→ Consigne
Dans l'entretien avec A. Juppé sur la réforme des retraites, quel niveau de retraite la négociation garantit-elle aux travailleurs payés au Smic pendant toute leur carrière ?

Texte intégral
- R. Elkrief : A. Juppé, président de l'UMP, vous êtes aussi député-maire de Bordeaux. Ma question va être directe et peut-être un peu brutale : comment faire pour que juin 2003 ne ressemble pas à décembre 1995 ?
- "Le temps a passé et donc les circonstances ne sont pas les mêmes. Les esprits ont évolué, l'échéance se rapproche. Nous savons très bien que, d'ici quatre ou cinq ans, le système des retraites par répartition, si la réforme n'est pas faite, risque d'imploser. Et donc, tous ces éléments font que la réforme doit être menée à son terme. Vous connaissez le calendrier que nous avons suivi. Cela a été d'abord, la concertation, elle a été longue, approfondie. Ensuite, la négociation, qui a permis d'améliorer sur bien des points le projet initial du Gouvernement, par exemple, sur les petites retraites, puisque, désormais, les travailleurs qui auront été payés au Smic pendant toute leur carrière, auront une retraite égale à 85 % du Smic, au lieu de 60 aujourd'hui, et ceci garanti par la loi. Donc, cette négociation a abouti à un accord avec un certain nombre de syndicats. Et aujourd'hui, comme en démocratie, c'est normal, le débat vient au Parlement."
Je reviens un instant à décembre 1995, parce que, au fond, vous aviez à l'époque, laissé geler la réforme des régimes spéciaux, mais vous aviez fait passer l'assurance-maladie, qui est encore aujourd'hui en vigueur, la réforme de l'assurance-maladie. Est-ce que c'est ce que fait le Gouvernement aujourd'hui, en reportant la loi sur la décentralisation des personnels de l'Education nationale et en faisant passer les retraites ?

→ Extraits du matériel
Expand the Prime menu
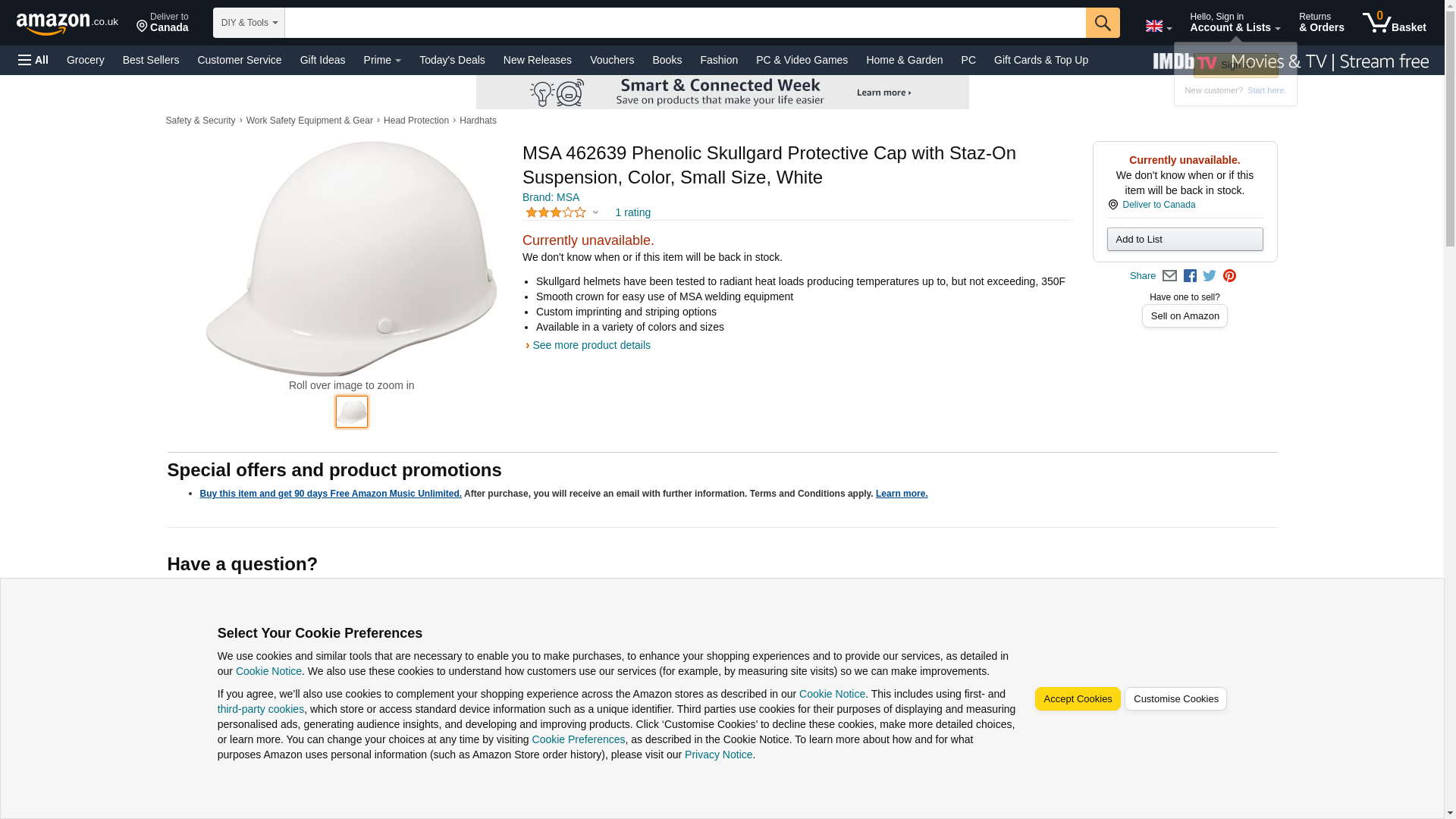The image size is (1456, 819). click(x=382, y=60)
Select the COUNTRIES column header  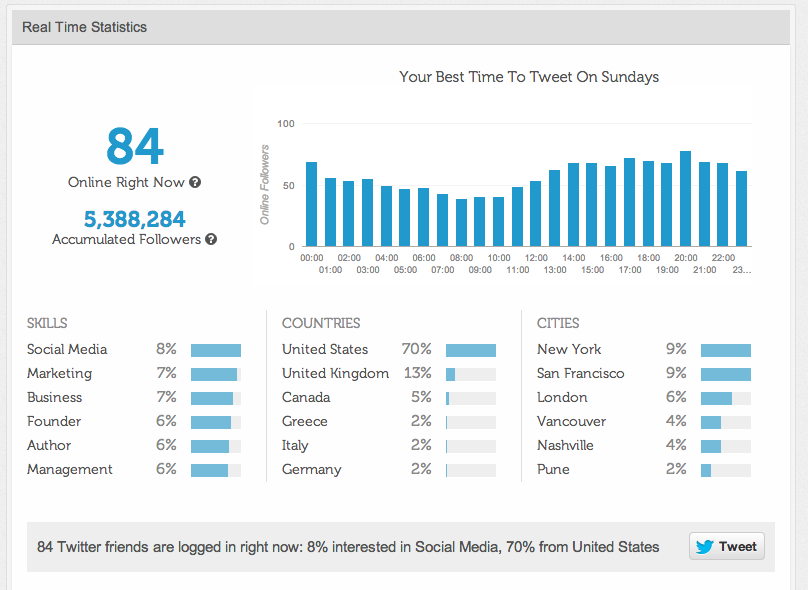(x=320, y=322)
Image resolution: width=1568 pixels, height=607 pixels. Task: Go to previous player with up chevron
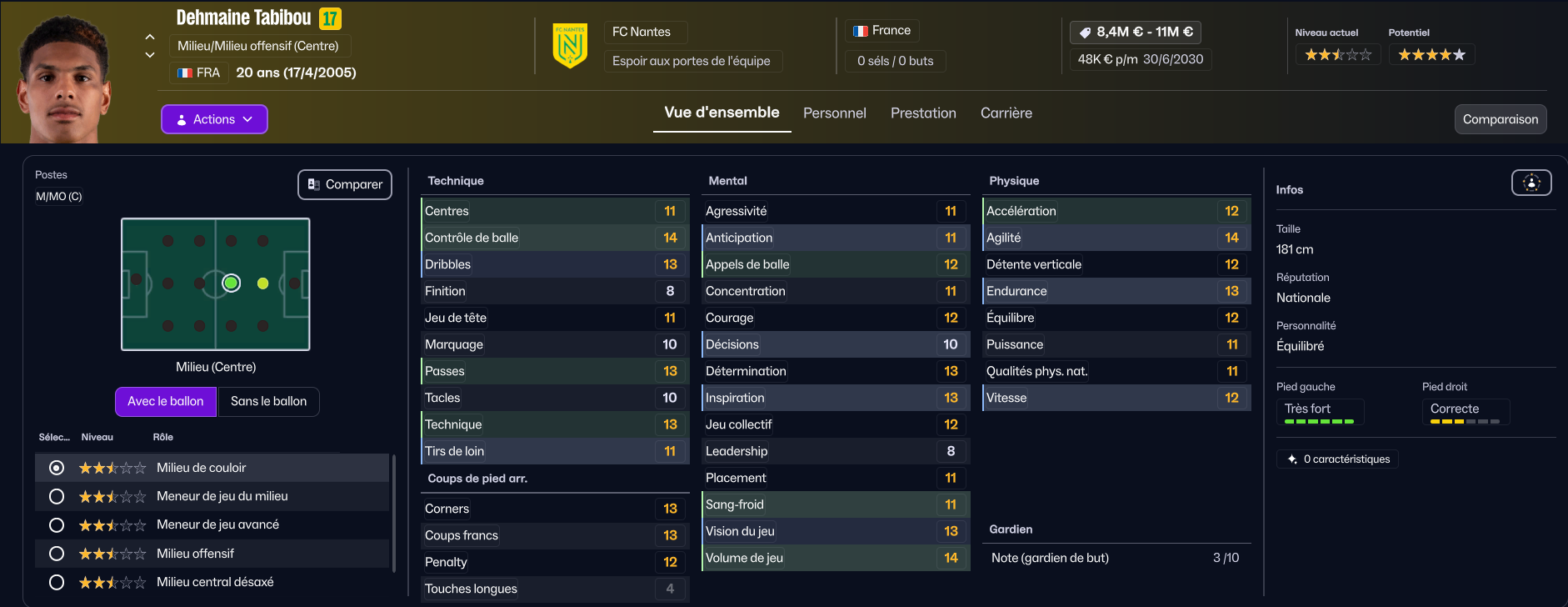click(150, 37)
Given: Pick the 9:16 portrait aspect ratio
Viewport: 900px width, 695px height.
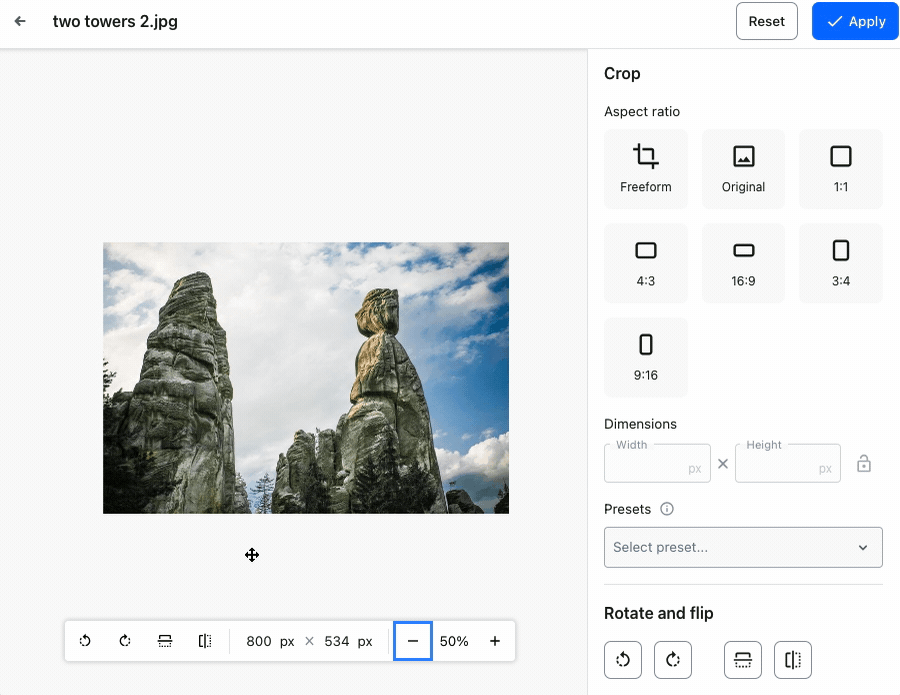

→ Résultat de l'exercice
Une retraite égale à 85 % du Smic, au lieu de 60 % aujourd'hui, garantie par la loi.